Le CDG, sorte de “super DRH” des collectivités du département, porte le projet depuis l’origine avec Brest Métropole (porteur financier), les communes du Relecq-Kerhuon, de Ploumoguer et la communauté de communes de la Presqu’île de Crozon. Soit des collectivités de toutes tailles. Depuis, le groupe d’origine a été rejoint par cinq autres collectivités (Lampaul-Guimiliau, Daoulas, Quimperlé, Landerneau, Communauté d’agglomération de Concarneau-Cornouaille). Dans le comité de pilotage figurent également le Centre national de la fonction publique territoriale (CNFPT) et l’université de Bretagne Occidentale. Le cabinet conseil Plein Sens a été choisi pour mener la démarche. Présentée aux membres du CHSCT du CDG, elle a été accueillie favorablement, même si ceux-ci ont regretté que l’initiative soit limitée aux encadrants de proximité. Par ailleurs, ils ne siègent pas au comité de pilotage.

Enquête sociologique

La première phase a consisté en une enquête sociologique auprès d’un échantillon d’une quarantaine d’encadrants de proximité. Au cours d’entretiens individuels et collectifs, ils ont été amenés à s’exprimer sur leurs conditions de travail et leur rôle d’encadrants. Ces entretiens ont permis d’élaborer un questionnaire, qui a été adressé à 500 de leurs homologues.

Les résultats ont surpris les commanditaires. « L’hypothèse de départ était que l’encadrement de proximité constituait le maillon faible, pris entre le marteau et l’enclume. C’est plutôt vrai dans le privé. Ça ne l’est pas du tout – ou pas encore – dans le public. Ces managers vont plutôt bien, car ils sont dans l’échelon qui leur convient, entre la production et le management. Ils font produire, mais produisent aussi. Ils développent leur identité professionnelle au moins autant dans une logique métier que dans une fonction managériale », commente Éric Molière, directeur associé de Plein Sens et pilote de la recherche-action.

Pour autant, quelques préoccupations ont émergé : un certain isolement managérial, la confrontation à des situations difficiles (démotivation, difficultés personnelles des agents), un éloignement, pour certains, de leurs équipes, la montée des incivilités ou de conflits interpersonnels qui dégradent les conditions de travail. Des problématiques identiques quelle que soit la taille de la commune. Par ailleurs, ils sont conscients des évolutions à venir de la fonction publique territoriale – notamment une exigence accrue de service public dans un contexte de réduction de moyens – et se sentent peu armés pour y répondre.

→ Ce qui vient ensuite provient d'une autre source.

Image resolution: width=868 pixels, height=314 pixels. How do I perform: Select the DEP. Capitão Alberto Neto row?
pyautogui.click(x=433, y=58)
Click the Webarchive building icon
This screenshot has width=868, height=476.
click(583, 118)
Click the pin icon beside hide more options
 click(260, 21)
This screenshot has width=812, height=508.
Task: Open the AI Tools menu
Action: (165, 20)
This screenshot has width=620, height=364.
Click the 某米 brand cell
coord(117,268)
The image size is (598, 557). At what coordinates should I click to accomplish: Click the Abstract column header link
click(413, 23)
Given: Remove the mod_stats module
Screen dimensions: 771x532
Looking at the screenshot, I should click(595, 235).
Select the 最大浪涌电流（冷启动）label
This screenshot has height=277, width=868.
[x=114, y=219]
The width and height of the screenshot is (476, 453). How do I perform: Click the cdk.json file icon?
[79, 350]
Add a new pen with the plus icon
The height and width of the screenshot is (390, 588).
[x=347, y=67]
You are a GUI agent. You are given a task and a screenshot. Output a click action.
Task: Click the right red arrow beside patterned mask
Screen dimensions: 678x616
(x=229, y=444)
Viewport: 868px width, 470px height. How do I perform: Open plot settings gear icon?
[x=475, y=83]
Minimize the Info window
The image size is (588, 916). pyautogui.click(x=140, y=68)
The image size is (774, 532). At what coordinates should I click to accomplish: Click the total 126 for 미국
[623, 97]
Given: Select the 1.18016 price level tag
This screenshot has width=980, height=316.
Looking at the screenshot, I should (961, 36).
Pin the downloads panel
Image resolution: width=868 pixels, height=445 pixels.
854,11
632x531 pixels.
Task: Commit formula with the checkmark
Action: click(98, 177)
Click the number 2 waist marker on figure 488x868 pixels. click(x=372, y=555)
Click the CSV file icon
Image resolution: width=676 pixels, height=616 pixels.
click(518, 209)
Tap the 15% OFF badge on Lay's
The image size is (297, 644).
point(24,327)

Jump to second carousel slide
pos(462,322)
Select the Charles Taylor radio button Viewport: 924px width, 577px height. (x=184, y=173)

D’où l’intérêt, pour eux, de concevoir des outils de prévention primaire, en amont de ces évolutions. Ils ont eux-mêmes imaginé huit actions pour prévenir ces risques (lire l’encadré) au cours d’ateliers de créativité.

Conduite du projet

Il s’agit maintenant de les mettre en œuvre. C’est l’objet de la phase d’expérimentation de la recherche-action, qui vient de débuter, après une formation des encadrants de proximité à la conduite de projet. L’un d’entre eux, Christophe Uguen, s’est saisi de la problématique du management à distance pour sa commune, Le Relecq-Kerhuon (12 000 habitants). Responsable du personnel des écoles, il encadre une cinquantaine d’agents : animateurs, agents de bibliothèques, agents spécialisés d’écoles maternelles (Atsem), qui travaillent dans cinq écoles. Il expérimente l’action « Équipe autonome » autour du projet de self que la commune veut mettre en place pour remplacer les cantines traditionnelles. « Ce projet va redéfinir la place de chacun. Par exemple, les Atsem seront davantage sollicités lors du temps de repas. L’action « Équipe autonome » fait réfléchir ensemble les agents aux solutions pour anticiper ces changements. C’est aussi l’occasion pour chacun de mieux prendre en compte les problématiques de travail de l’autre », indique Christophe Uguen.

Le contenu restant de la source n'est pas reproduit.